--- Work order ---
Your answer should hold exactly the lines beginning with the one that contains "This screenshot has width=1189, height=963." and ending with the last line of the material, both included. Leave every picture out.

* * * * * * *

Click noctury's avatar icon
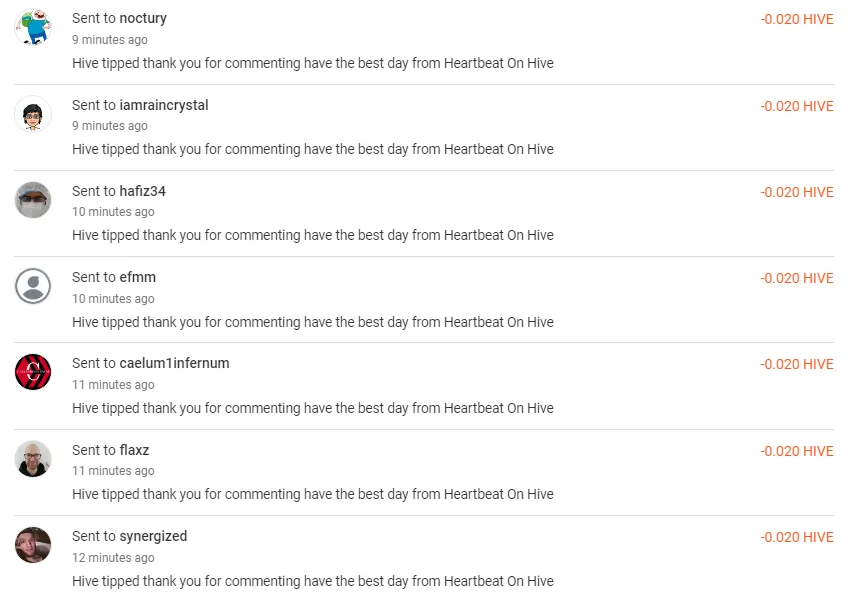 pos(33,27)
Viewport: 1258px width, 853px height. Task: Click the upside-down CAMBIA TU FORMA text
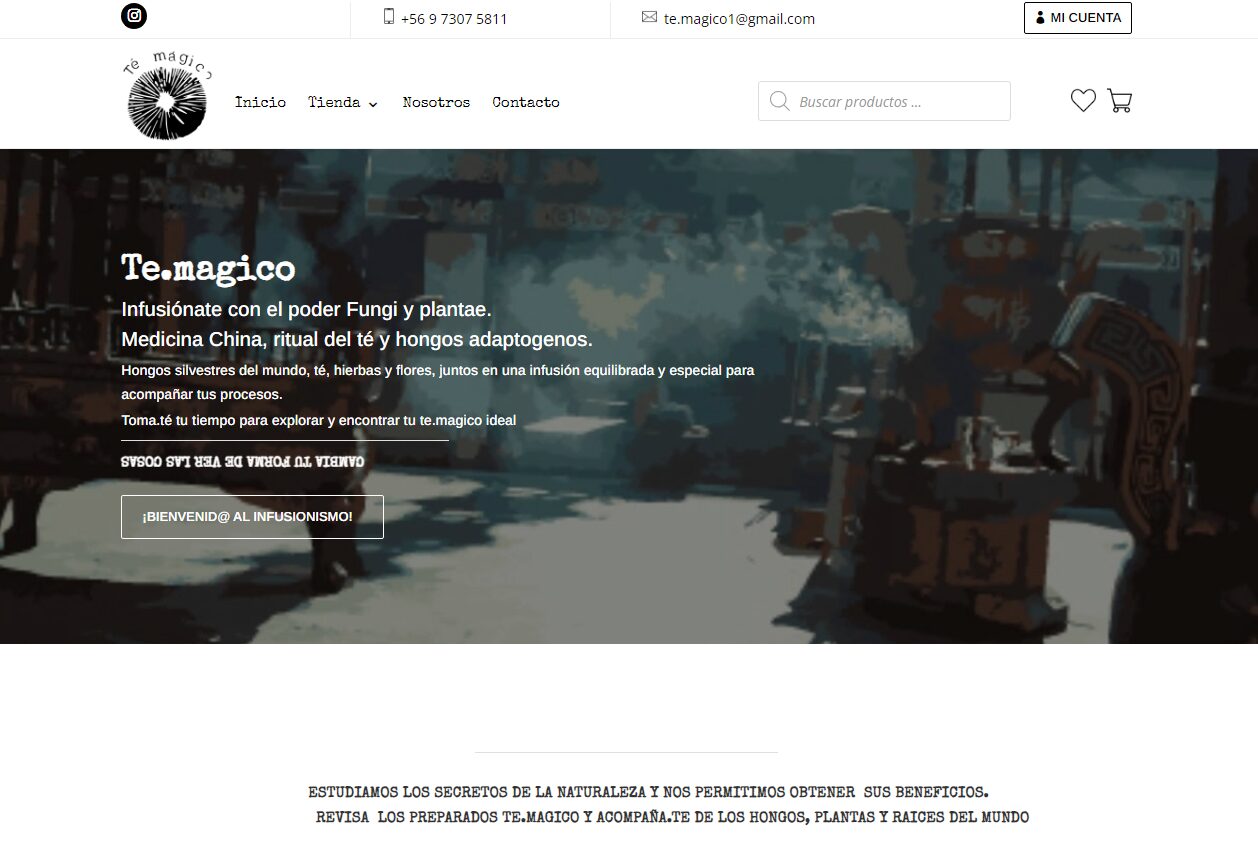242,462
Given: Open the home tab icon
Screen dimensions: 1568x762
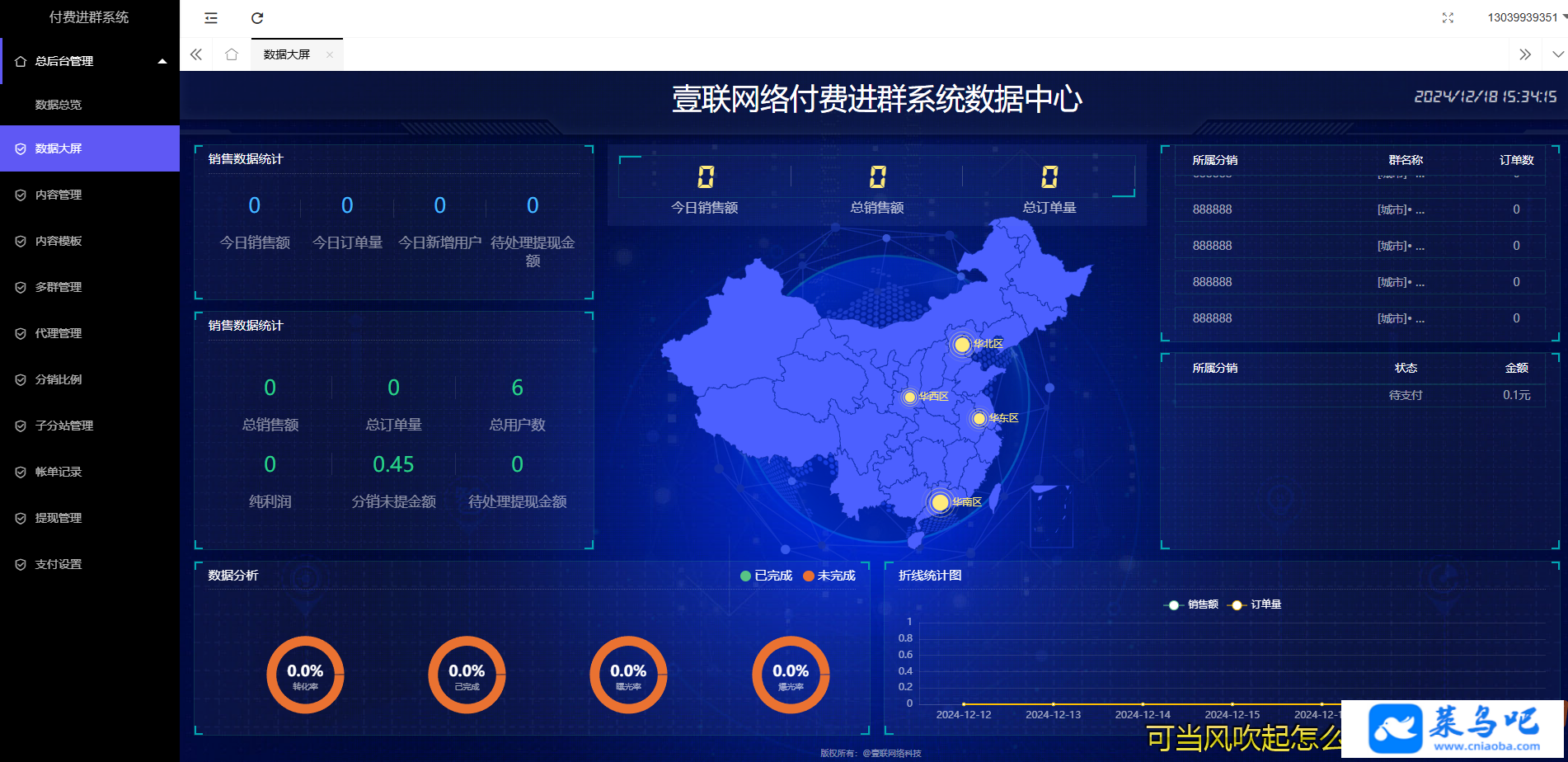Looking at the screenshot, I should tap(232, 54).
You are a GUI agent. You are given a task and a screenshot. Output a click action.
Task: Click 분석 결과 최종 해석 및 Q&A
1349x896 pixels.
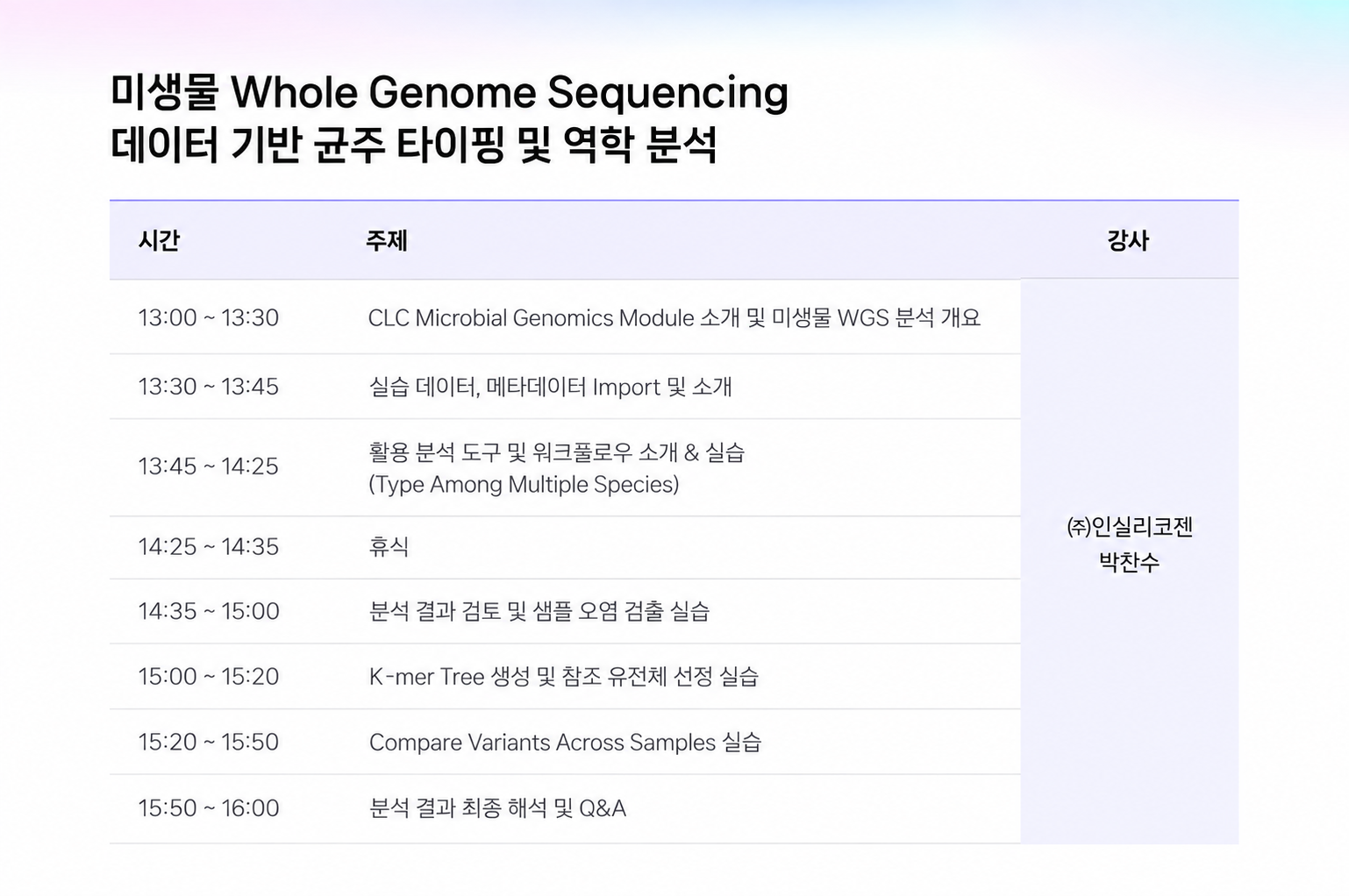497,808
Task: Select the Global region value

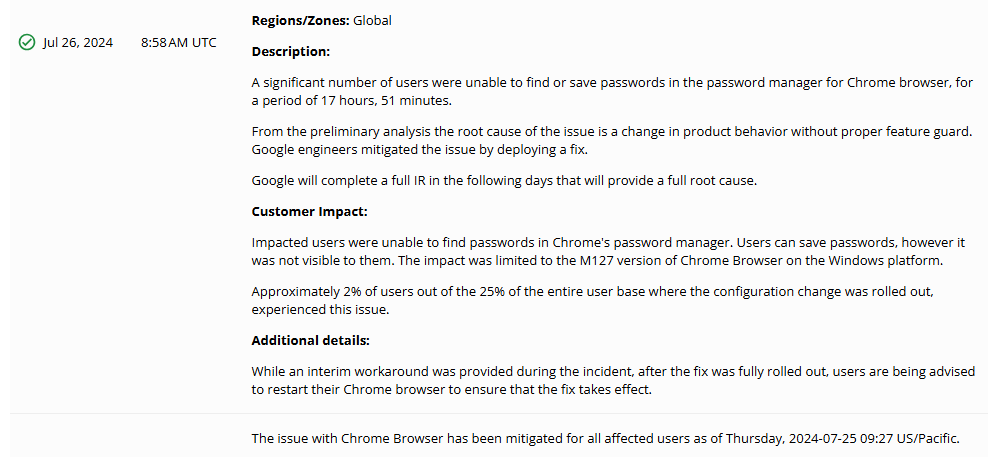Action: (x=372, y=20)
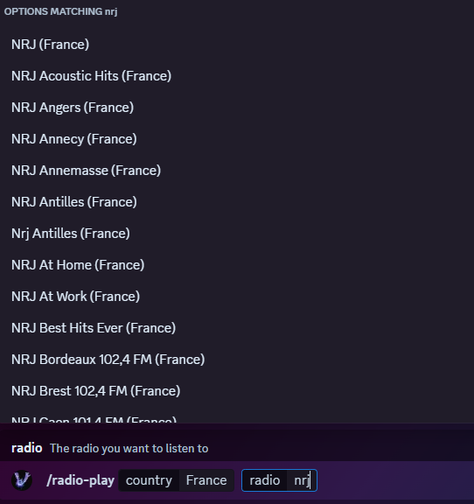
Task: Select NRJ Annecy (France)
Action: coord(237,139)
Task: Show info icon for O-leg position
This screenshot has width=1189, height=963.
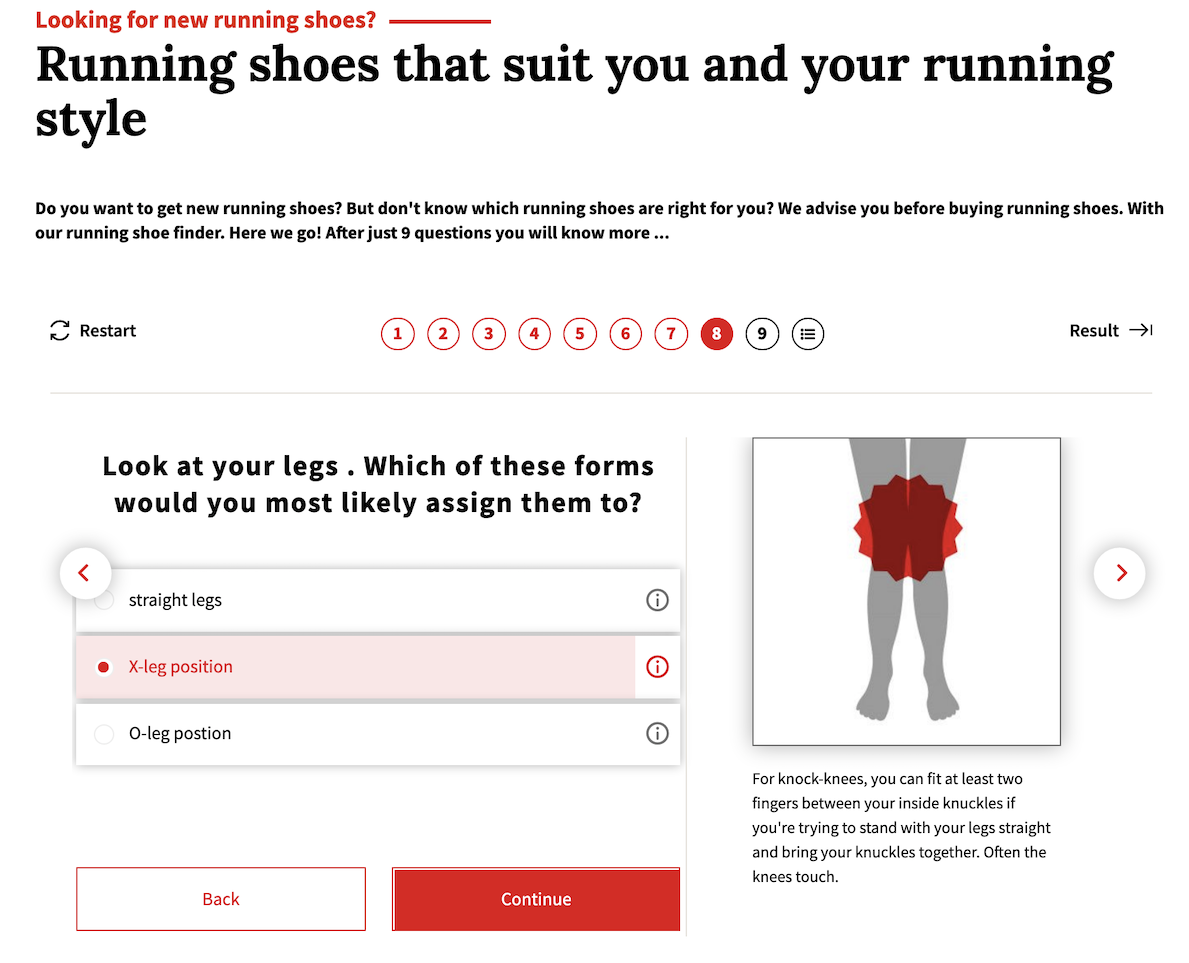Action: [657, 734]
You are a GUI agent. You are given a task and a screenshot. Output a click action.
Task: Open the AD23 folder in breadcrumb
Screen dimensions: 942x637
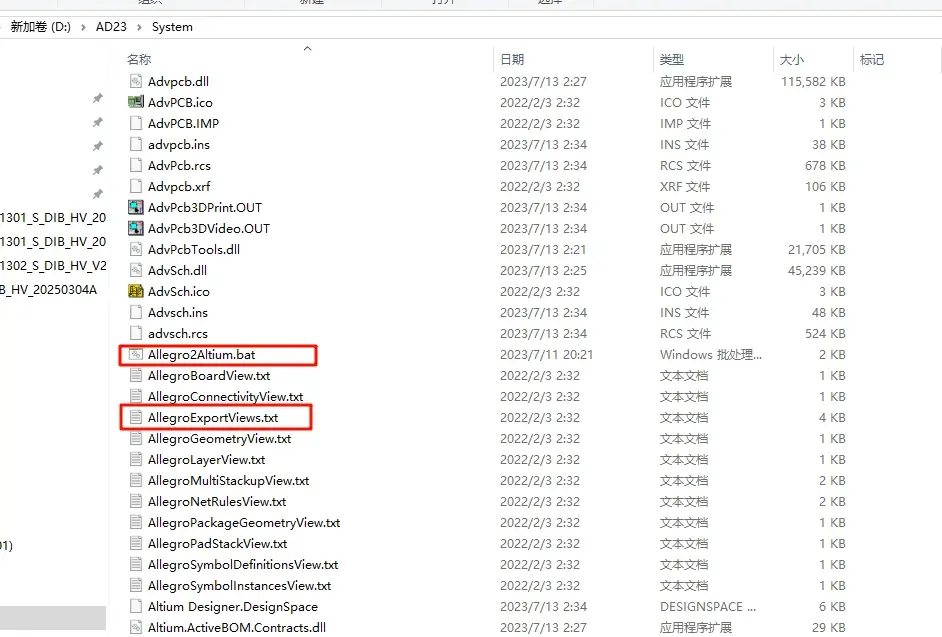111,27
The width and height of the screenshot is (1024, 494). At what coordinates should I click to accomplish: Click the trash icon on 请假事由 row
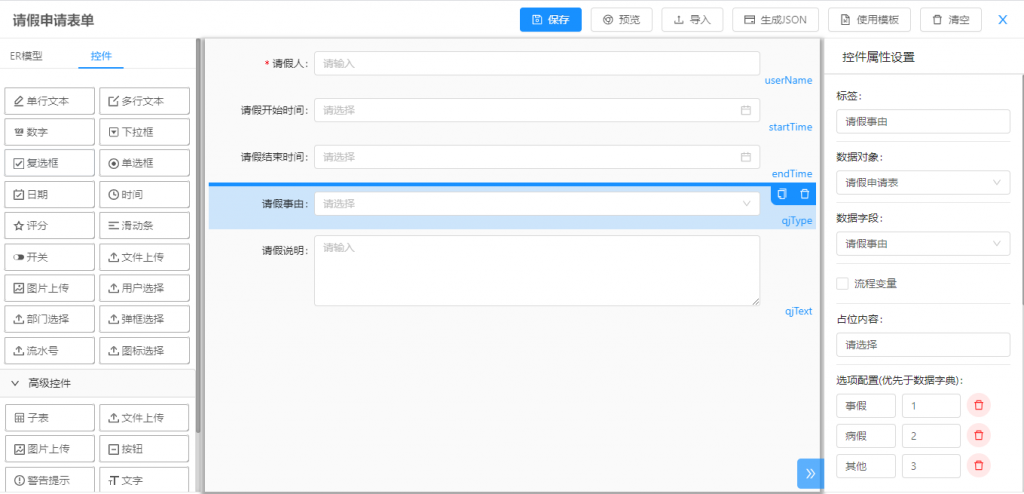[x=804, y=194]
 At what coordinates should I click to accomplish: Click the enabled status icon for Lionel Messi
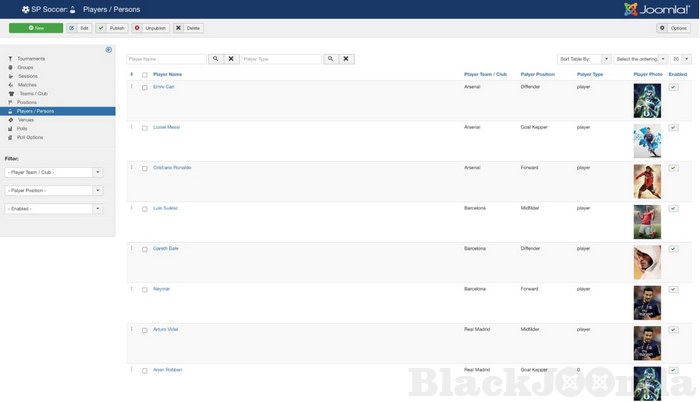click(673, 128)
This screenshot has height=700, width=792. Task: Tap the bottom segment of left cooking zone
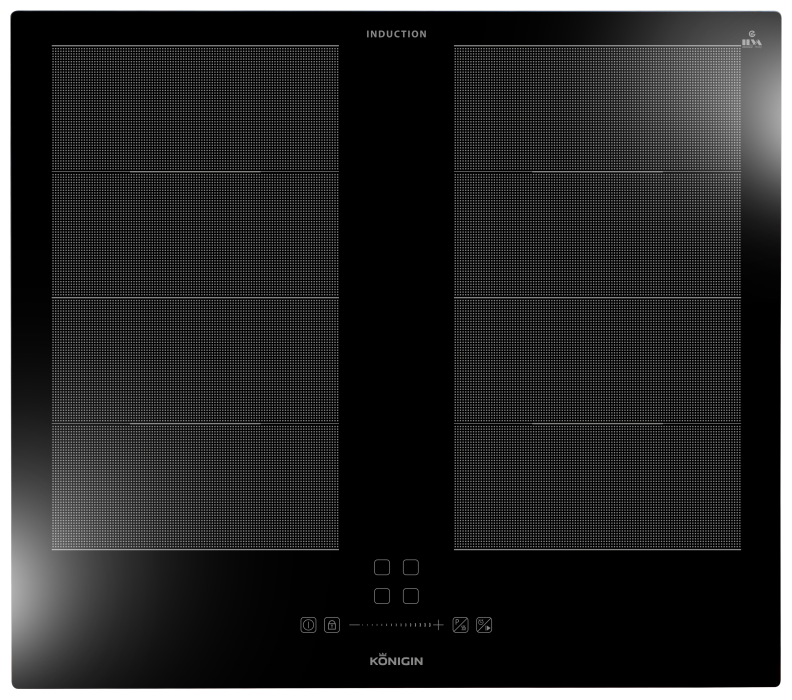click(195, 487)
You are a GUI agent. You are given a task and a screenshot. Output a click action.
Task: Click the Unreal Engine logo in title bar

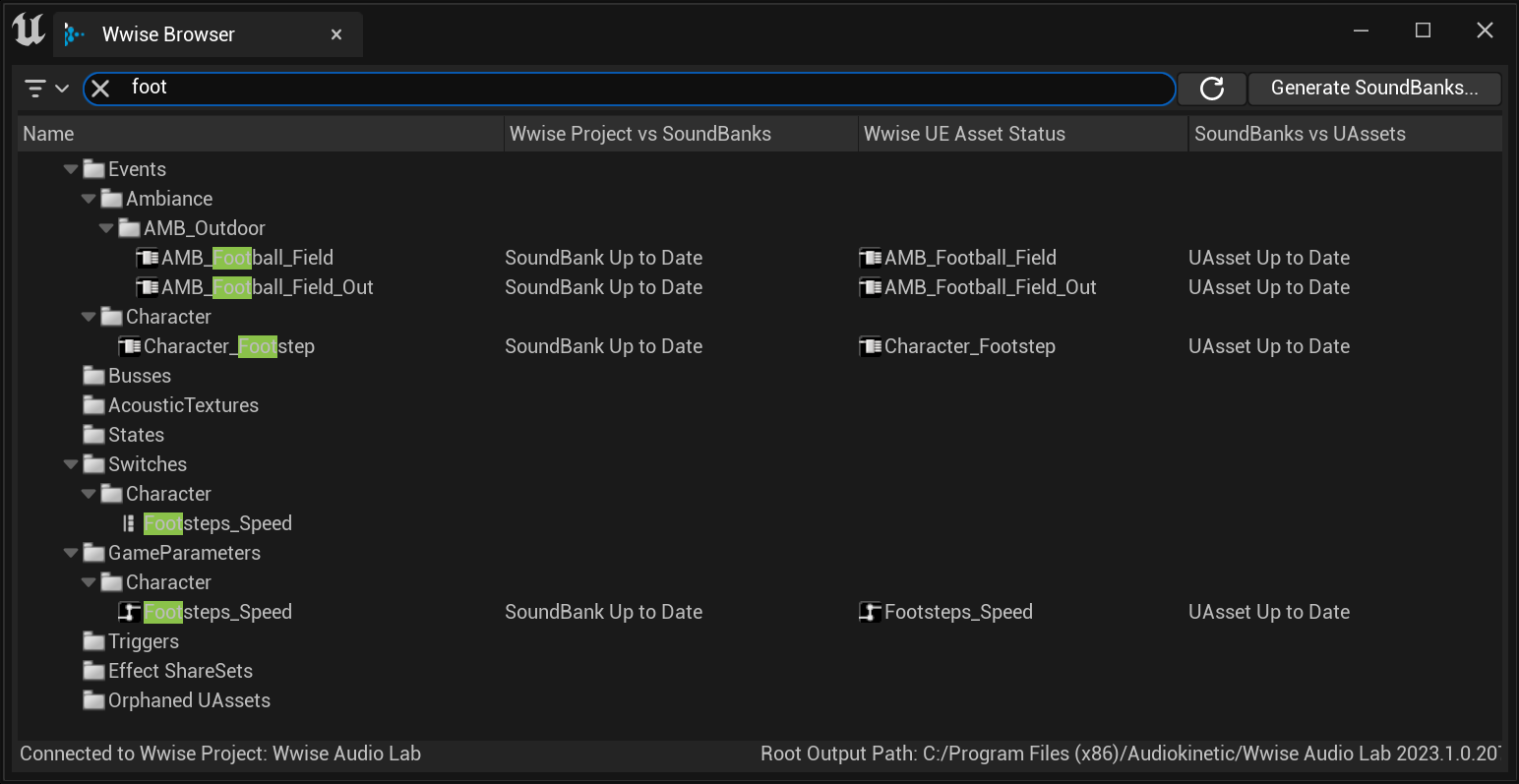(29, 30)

* * * * * * *

--- Exercise output ---
This screenshot has width=1189, height=963.
Action: [657, 734]
You are a GUI agent. You are given a task and a screenshot. Output a click action.
Task: Open the AD23 folder in breadcrumb
Screen dimensions: 942x637
111,27
The width and height of the screenshot is (1024, 494). At what coordinates should I click to accomplish: Click the trash icon on 请假事由 row
[x=804, y=194]
 At what coordinates should I click to accomplish: Click the enabled status icon for Lionel Messi
click(673, 128)
This screenshot has height=700, width=792. Task: Tap the bottom segment of left cooking zone
click(195, 487)
You are a GUI agent. You are given a task and a screenshot. Output a click action.
Task: Click the Unreal Engine logo in title bar

(29, 30)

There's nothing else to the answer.